In practive, we setup a \alpha (e.g., 0.05) and then compute the threshold \gamma:


\begin{equation*}
\gamma = \Phi^{-1} (\alpha) \cdot \sqrt{2 \sigma^2 / n} + \bar{x}.
\end{equation*}

Note that \alpha is typically smaller than 0.5, so \gamma < \bar{x}.

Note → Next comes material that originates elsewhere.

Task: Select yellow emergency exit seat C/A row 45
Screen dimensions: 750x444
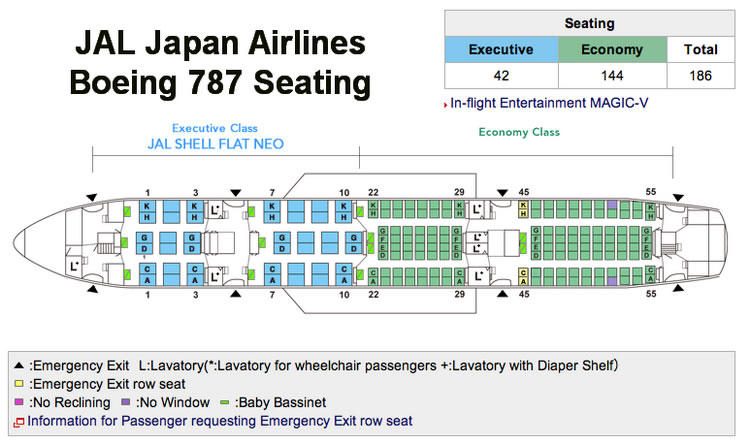Action: [x=524, y=277]
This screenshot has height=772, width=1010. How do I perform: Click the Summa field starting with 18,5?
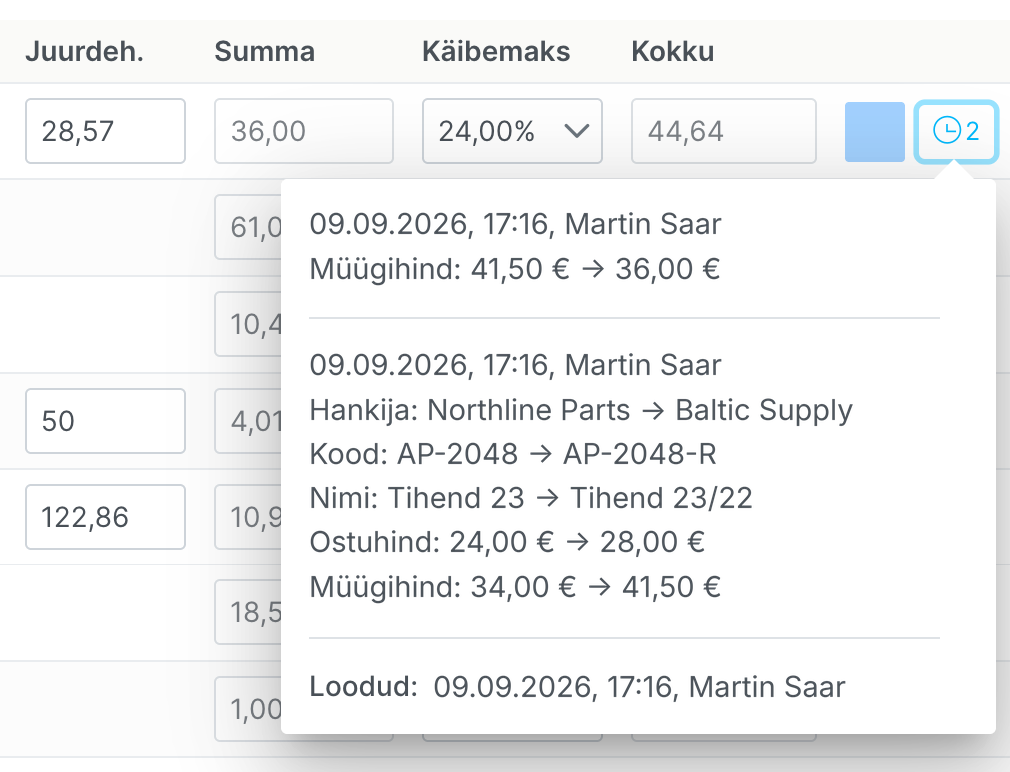point(249,612)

Given the minimum detectable effect \theta, the false negative (type II error) rate \beta can be formulated as:


\begin{equation*}
\begin{aligned}
\beta &= P \left(\bar{x'} > \gamma \mid t \sim \mathcal{N} (-\frac{\theta}{\sqrt{2 \sigma^2 / n}}, 1) \right) \\
&= P \left(t > \frac{\gamma - \bar{x}}{\sqrt{2 \sigma^2 / n}} \mid t \sim \mathcal{N} (-\frac{\theta}{\sqrt{2 \sigma^2 / n}}, 1) \right) \\
&= P \left(t + \frac{\theta}{\sqrt{2 \sigma^2 / n}} > \frac{\gamma - \bar{x} + \theta}{\sqrt{2 \sigma^2 / n}} \mid t + \frac{\theta}{\sqrt{2 \sigma^2 / n}} \sim \mathcal{N} (0, 1) \right) \\
&= P \left(t + \frac{\theta}{\sqrt{2 \sigma^2 / n}} > \Phi^{-1} (\alpha) + \frac{\theta}{\sqrt{2 \sigma^2 / n}} \mid t + \frac{\theta}{\sqrt{2 \sigma^2 / n}} \sim \mathcal{N} (0, 1) \right)
\end{aligned}
\end{equation*}

In practice, we setup a \beta (e.g., 0.2) and then compute \theta:


\begin{equation*}
\begin{aligned}
\theta &= (\Phi^{-1} (1-\beta) - \Phi^{-1} (\alpha)) \cdot \sqrt{2 \sigma^2 / n} \\
&= - (\Phi^{-1} (\alpha) + \Phi^{-1} (\beta)) \cdot \sqrt{2 \sigma^2 / n}
\end{aligned}
\end{equation*}

Note that \alpha and \beta are typical smaller than 0.5, so \theta > 0.

References:

Steps to add accuracy tests

  • Estimate \sigma from the full dataset.
  • Decide a target minimum detectable effect \theta based on the nature of dataset and corresponding accuracy metric.
  • Decide \alpha and \beta based on the importance of model.
  • Iterate sample volume n from small to large, and compute \theta until it satisfies (is equal to or lower than) the target \theta.
  • Evaluate the model on the subset of sample volume n, resulting in the reference accuracy.
  • The threshold \gamma is automatically setup based on \alpha, \sigma, n and the reference accuracy.